### The input

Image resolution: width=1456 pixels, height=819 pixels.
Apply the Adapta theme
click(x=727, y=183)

######
### The input

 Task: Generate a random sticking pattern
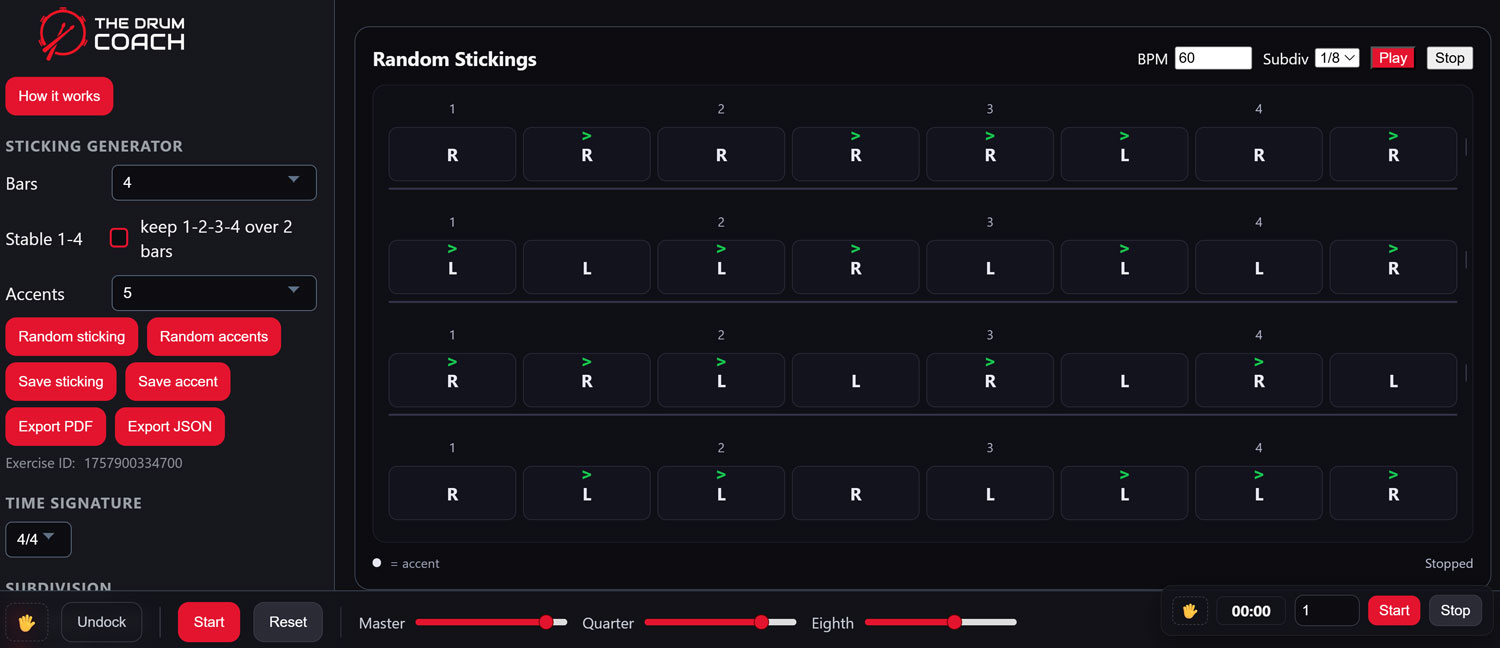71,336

######
### The input

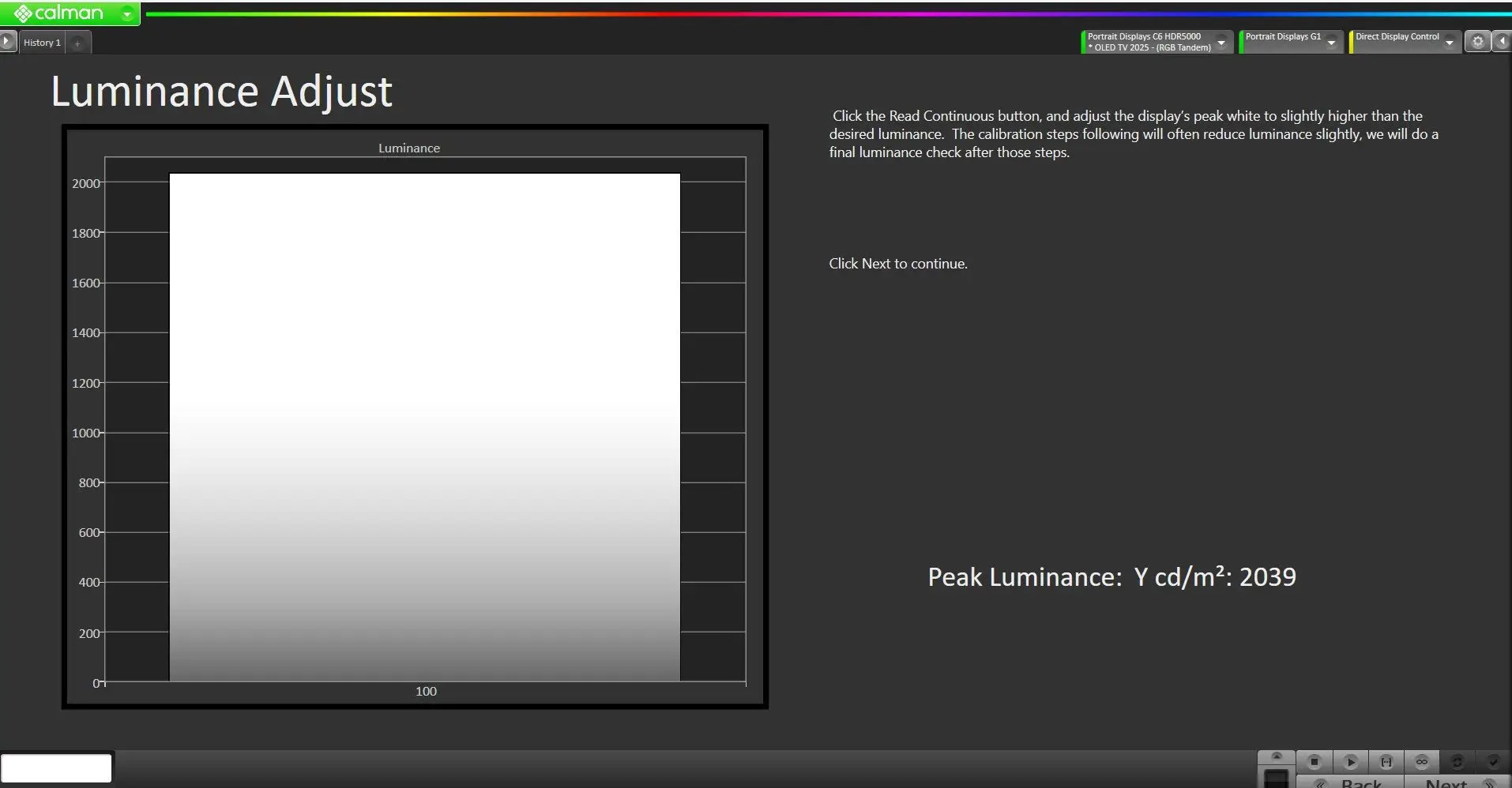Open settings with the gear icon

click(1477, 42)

######

Write out the listing again, beginning at the line containing "Image resolution: width=1456" and continuing through the line containing "click(x=727, y=183)", and reproduce only those lines, including the request. In the answer, shift each coordinate by adding -133 to it.

Image resolution: width=1456 pixels, height=819 pixels.
Apply the Adapta theme
click(x=594, y=50)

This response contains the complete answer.